The stakeholders, who included State House, Kenya Forest Service Arboretum, Jabali Elementary, Kenya Girl Guides Association, National Police Service and Radisson Blu requested to have the barrier erected for security reasons.

The conversation to have the barrier started after the January 2019 DusitD2 complex attack.

The boda-boda operators who camped outside the Arboretum entrance waiting for or dropping clients visiting the park also worried them.

As the conversation was going on, in July 2019, an intruder was shot and injured after he climbed over one of the State House gates.

The need to have a barrier became even more urgent.

So, they contacted the Kenya Urban Roads Authority (Kura) and they were allowed to erect the barrier.
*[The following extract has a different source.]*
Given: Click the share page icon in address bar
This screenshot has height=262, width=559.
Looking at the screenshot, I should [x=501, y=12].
“We are aware of the barrier. We allowed it there because of the security reasons raised by the stakeholders. Remember it is not a throughway, so it is important to know who goes in and comes out to avoid incidents like the State House intruder,” John Cheboi, the chief corporate communications officer at Kura, said.
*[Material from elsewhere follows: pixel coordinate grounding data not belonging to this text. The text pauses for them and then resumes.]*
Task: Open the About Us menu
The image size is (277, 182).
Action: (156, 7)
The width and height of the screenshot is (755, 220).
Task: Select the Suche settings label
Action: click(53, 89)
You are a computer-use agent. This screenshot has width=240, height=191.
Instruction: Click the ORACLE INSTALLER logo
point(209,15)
Thereafter, the stakeholders, through Leisure Park Development Limited — the mother company of Radisson Blu Hotel — on December 10, 2019, wrote to Nairobi City County about the proposed erection of the security barrier.

And, on January 17 this year, the county replied granting permission for the work to begin.
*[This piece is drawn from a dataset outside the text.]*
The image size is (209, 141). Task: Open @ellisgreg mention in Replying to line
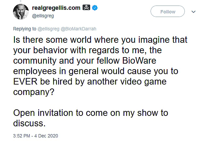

“Authority to erect 1 No. security barrier to serve Plot L.R. No. 1870/X/106 on Arboretum Drive is hereby granted to you subject to compliance with the following conditions…” the letter, signed on February 17, 2020 by the Nairobi Chief Officer, Roads, Public Works and Transport, Eng. F.N. Karanja, read in part.

The council also acknowledged receiving Sh10,000 inspection fees for the work.

The work was, however, postponed because of the coronavirus pandemic, which was first reported in Kenya in March this year.

What followed next was government restrictions to curb the spread of the virus.

According to Edward Momanyi, the Food and Beverage Manager at Radisson Blu, the Sub-County Security Committee visited the hotel in September and spelt out conditions for erecting the barrier.

“The team, led by Westlands Deputy County Commissioner Mwai Gicheru, visited the area in September. They cited the conditions as a bulletproof guard booth, two armed police officers, and two security guards,” Mr Momanyi told Nation.Africa.

Because of the cost implications, the stakeholders met again on November 11, 2020, at the hotel.

“We invited everyone around this area including State House. We discussed the cost of setting up the barrier, bulletproof guard booth, two armed police officers and two security guards and how it would be shared among ourselves,” Mr Momanyi said.

But council warned that should any member of the public or residents along the Arboretum park lane object to the erection of the barrier, the barrier will be removed.

“That you be required to bind yourselves to the conditional clause of removing the barrier should the Nairobi City County receive reasonable objection to the barrier from one or more area residents or other members of the public,” the letter read in part.

“You shall indemnify the Nairobi City County against any litigation that may arise as a result of these works,” read one of the nine conditions set by Nairobi City County.

“This approval is valid if the works commence and are completed within three months,” it further said.

Arboretum becomes the latest public road to have obstacles.

In September this year, Muthaiga Residents Association mounted a roadblock restricting access to the suburb by boda-boda operators, commercial vehicles and pedestrians.

An email from the association’s secretariat, dated September 22, said the move was due to security reasons.

“No motorbikes and commercial vehicles are allowed to enter Main Muthaiga Road from Oil Libya Plaza, Kiambu Road and from Mini Muthaiga Round-about including house-helps, construction site employees,” read the email signed by Christine Chiriba, for the secretariat.

Further, residents were asked to provide details of their employees, including job card or a letter indicating the name of the staffer, ID number, plot or house number, employer and their contact number.

In 2014, the county assembly moved a motion to remove barriers erected on public roads by the Runda Residents Association.